— BEGIN Given passage —

At least it didn't rain. Steve McClaren's previous competitive match as a manager on British soil was a 3-2 defeat for England against Croatia at Wembley, when his attempt to preserve his carefully cantilevered quiff in a downpour earned him that "Wally with a brolly" headline.
But although the sun shone on Nottingham yesterday, the mood was gloomy after a stuttering opening to his first experience of management in the second tier of English football.
He had made an unobtrusive entrance, slipping out of the tunnel a few moments after kick-off, perhaps unsure of the reception he might get, bearing in mind that objections from fans had prompted Aston Villa to cancel an interview with the former England head coach. That was harsh for a man who had, after all, done his best to reinvent himself by winning the Dutch title with FC Twente in 2010. Heck, he had also been the first Englishman to manage in Germany's Bundesliga, with Wolfsburg, even if he was sacked halfway through his first season.
In the event, he need not have worried: the welcome was warm enough, if hardly incandescent. The problem came once the match had got under way. Forest, to put it simply, were awful. McClaren wrote in his programme notes that "we are still very much a work [in] progress", and it showed. Later in the column he promised new signings, which will be needed on this admittedly early evidence.
Jonathan Greening and George Boateng, old reliables from McClaren's days in charge of Middlesbrough, made sound debuts, as did Andy Reid on his return to a former club, but around them, on too many occasions, all was confusion. Barnsley had signed eight players during the close season but they managed to look neat and organised and it was Forest who played as if they had barely met. There were too many speculative long passes and when the ball did land at a Forest attacker's feet, any sort of cutting edge was absent.

— END Given passage —
— BEGIN Dataset content —

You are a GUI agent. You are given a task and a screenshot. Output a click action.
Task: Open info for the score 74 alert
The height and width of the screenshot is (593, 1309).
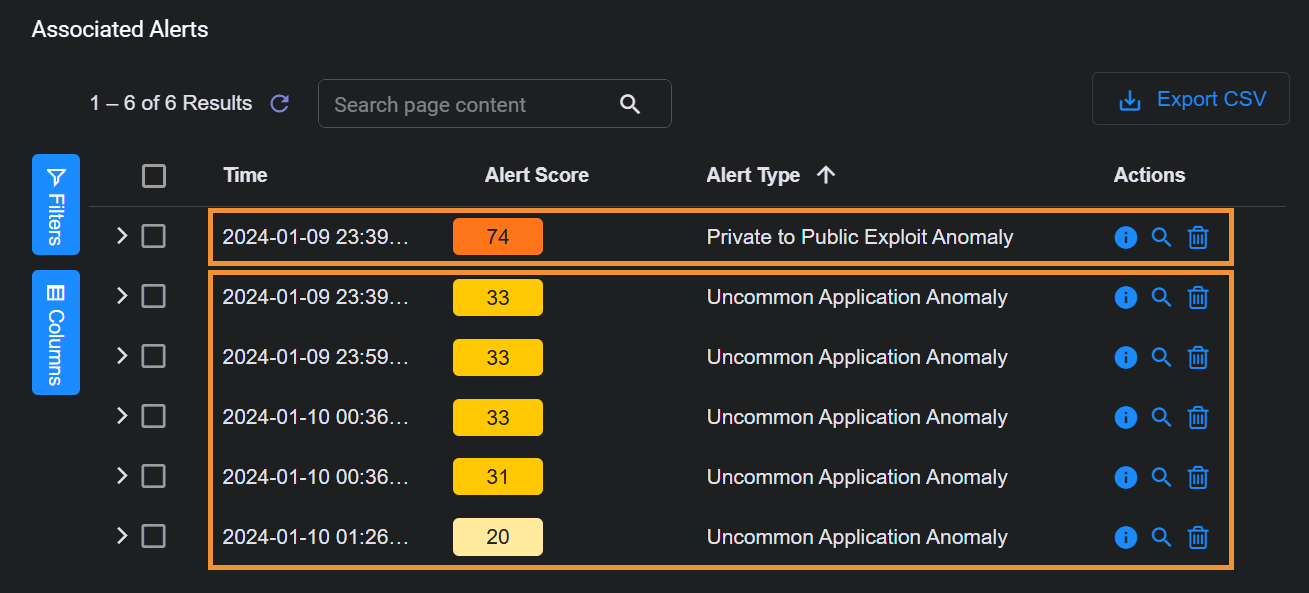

— END Dataset content —
— BEGIN Dataset content —

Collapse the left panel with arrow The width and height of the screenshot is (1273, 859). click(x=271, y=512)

— END Dataset content —

## Problem description
Copy out the entire match report on Steve McClaren's first game in charge of Nottingham Forest, word for word. Use only the match report for what follows.

## Reply to the task
At least it didn't rain. Steve McClaren's previous competitive match as a manager on British soil was a 3-2 defeat for England against Croatia at Wembley, when his attempt to preserve his carefully cantilevered quiff in a downpour earned him that "Wally with a brolly" headline.
But although the sun shone on Nottingham yesterday, the mood was gloomy after a stuttering opening to his first experience of management in the second tier of English football.
He had made an unobtrusive entrance, slipping out of the tunnel a few moments after kick-off, perhaps unsure of the reception he might get, bearing in mind that objections from fans had prompted Aston Villa to cancel an interview with the former England head coach. That was harsh for a man who had, after all, done his best to reinvent himself by winning the Dutch title with FC Twente in 2010. Heck, he had also been the first Englishman to manage in Germany's Bundesliga, with Wolfsburg, even if he was sacked halfway through his first season.
In the event, he need not have worried: the welcome was warm enough, if hardly incandescent. The problem came once the match had got under way. Forest, to put it simply, were awful. McClaren wrote in his programme notes that "we are still very much a work [in] progress", and it showed. Later in the column he promised new signings, which will be needed on this admittedly early evidence.
Jonathan Greening and George Boateng, old reliables from McClaren's days in charge of Middlesbrough, made sound debuts, as did Andy Reid on his return to a former club, but around them, on too many occasions, all was confusion. Barnsley had signed eight players during the close season but they managed to look neat and organised and it was Forest who played as if they had barely met. There were too many speculative long passes and when the ball did land at a Forest attacker's feet, any sort of cutting edge was absent.